## Passage
Malcolm Young awarded Ernst & Young Innovation Entrepreneur Of The Year 2010


Malcolm Young awarded Ernst & Young Innovation Entrepreneur Of The Year 2010


Joint Venture between Grupo TCI and an English company brings the fastest technology in the world for discovering new medicines to Brazil.
Through bioinformatics, e-Therapeutics is able to reduce the research time for the development of new medicines from two years to two weeks for known molecules.
The joint venture puts together a Brazilian company, Grupo TCI and an English company, e-Therapeutics, for research into Brazilian biodiversity, with plants from the Atlantic rain forests and the Amazon, with the objective of developing medicines to treat tropical diseases, such as hepatitis C, chronic pneumonia, Chagas disease, tuberculosis, diabetes type 2, and Leishmaniasis.
In Brazil, the two companies are going to undertake a selection process of Brazilian natural compounds as well as discovering new uses for existing compounds used in medicines. A pharmaceutical research and production cluster will be established, with the objective of bringing innovation in medicines rapidly to the market.

## Entries provided
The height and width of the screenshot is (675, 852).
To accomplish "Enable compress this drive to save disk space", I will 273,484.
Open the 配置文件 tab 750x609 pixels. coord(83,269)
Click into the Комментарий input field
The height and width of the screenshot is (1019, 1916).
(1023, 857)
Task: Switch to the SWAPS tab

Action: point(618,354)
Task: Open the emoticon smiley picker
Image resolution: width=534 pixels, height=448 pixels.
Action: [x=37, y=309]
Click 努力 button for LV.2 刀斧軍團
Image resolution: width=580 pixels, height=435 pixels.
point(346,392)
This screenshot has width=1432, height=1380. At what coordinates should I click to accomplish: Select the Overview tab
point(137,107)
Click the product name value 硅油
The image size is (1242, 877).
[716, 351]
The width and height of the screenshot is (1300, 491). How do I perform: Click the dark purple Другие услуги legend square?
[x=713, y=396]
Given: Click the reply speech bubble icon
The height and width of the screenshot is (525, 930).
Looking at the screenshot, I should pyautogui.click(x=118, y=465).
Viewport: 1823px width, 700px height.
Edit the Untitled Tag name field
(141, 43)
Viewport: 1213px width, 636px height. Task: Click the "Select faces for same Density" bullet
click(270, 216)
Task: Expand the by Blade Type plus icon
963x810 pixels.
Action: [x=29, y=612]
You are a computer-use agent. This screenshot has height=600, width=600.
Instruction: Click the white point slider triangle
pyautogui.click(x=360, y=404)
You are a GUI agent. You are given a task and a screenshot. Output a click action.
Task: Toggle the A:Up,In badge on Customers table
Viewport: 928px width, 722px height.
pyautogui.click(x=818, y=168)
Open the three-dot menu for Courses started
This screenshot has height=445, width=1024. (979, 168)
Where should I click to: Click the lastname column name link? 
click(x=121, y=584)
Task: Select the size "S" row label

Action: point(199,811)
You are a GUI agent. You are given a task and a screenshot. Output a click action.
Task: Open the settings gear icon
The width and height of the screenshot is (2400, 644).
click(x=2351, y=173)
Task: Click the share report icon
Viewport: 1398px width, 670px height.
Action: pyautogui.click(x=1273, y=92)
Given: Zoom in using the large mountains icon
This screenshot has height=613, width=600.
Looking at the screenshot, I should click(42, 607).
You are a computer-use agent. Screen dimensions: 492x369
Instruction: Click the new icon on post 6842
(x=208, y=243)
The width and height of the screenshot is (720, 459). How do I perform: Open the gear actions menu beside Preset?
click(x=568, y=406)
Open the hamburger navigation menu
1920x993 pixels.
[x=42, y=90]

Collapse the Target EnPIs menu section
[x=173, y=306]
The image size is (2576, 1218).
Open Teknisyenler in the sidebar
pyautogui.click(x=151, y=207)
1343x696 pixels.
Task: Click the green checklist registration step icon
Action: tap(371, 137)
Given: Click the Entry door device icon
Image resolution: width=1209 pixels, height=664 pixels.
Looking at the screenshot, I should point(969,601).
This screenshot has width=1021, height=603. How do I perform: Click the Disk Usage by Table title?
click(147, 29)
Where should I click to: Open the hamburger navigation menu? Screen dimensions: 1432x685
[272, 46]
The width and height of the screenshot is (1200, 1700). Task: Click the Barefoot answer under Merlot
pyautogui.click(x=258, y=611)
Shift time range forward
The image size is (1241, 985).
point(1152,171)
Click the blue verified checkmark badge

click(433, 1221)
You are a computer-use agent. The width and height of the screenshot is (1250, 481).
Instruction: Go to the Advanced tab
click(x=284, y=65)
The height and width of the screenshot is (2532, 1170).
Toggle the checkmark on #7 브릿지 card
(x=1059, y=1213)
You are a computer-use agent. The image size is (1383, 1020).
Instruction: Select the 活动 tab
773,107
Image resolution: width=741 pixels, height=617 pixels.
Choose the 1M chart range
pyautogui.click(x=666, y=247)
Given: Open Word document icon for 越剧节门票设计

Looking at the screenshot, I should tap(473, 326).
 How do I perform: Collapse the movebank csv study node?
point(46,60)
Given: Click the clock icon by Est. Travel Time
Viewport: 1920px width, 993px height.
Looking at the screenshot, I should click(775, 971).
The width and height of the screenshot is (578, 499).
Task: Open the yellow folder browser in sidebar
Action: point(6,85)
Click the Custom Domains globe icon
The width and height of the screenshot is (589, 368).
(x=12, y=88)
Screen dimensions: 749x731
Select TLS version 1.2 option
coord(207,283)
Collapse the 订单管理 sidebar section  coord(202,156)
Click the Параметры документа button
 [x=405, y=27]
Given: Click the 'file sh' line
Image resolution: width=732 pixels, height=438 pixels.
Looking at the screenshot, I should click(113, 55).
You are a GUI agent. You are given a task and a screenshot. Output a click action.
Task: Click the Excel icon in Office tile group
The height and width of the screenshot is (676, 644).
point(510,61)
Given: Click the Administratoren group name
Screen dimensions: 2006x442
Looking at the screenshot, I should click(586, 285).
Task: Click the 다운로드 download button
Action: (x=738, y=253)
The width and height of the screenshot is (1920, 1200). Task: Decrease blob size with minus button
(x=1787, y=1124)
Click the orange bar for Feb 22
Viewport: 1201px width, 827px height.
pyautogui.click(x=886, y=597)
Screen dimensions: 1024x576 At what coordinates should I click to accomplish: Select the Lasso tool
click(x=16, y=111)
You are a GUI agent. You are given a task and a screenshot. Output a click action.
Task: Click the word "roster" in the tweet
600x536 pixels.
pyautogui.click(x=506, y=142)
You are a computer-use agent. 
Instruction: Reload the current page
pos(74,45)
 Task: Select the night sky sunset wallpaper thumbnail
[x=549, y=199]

## Complete the following
A - Print the joint venture article from "Joint Venture between" up to and including "for known molecules.".
B - Pick up the joint venture article after its final sentence and continue writing it.
The rows come from a separate source.

## Answers given
A -
Joint Venture between Grupo TCI and an English company brings the fastest technology in the world for discovering new medicines to Brazil.
Through bioinformatics, e-Therapeutics is able to reduce the research time for the development of new medicines from two years to two weeks for known molecules.

B -
Through bioinformatics, the English company has developed the fastest technology in the world to analyse how a molecule from a plant, animal or micro organism will behave when consumed or injected into a human body. With this technology, e-Therapeutics has managed to speed up the discovery of new medicines. A conventional laboratory takes on average two years to repurpose an existing drug, where the English technology takes only two weeks.
Brazil will be the first country to use the English technology to discover new medicines. Until today, this technology has only been used with existing drugs. Professor Malcolm Young, who developed e-Therapeutics from the University of Newcastle, said that this joint venture is the beginning of a long term relationship between his company and Grupo TCI in Brazil. “We are already working with South East Asia and India, but the opportunities for this new partnership in Brazil are beyond compare.”
“We are going to unite e-Therapeutics’ technology, the Brazilian biodiversity and Grupo TCI’s expertise in innovation management. This new enterprise will open the bottleneck for the development of new drugs for the treatment of the main Brazilian diseases,” explained Roberto Marinho Filho, President of Grupo TCI.
Professor Malcolm Young, Chairman of e-Therapeutics agreeing the joint venture with the Presidente of Grupo TCI, Roberto Marinho Filho.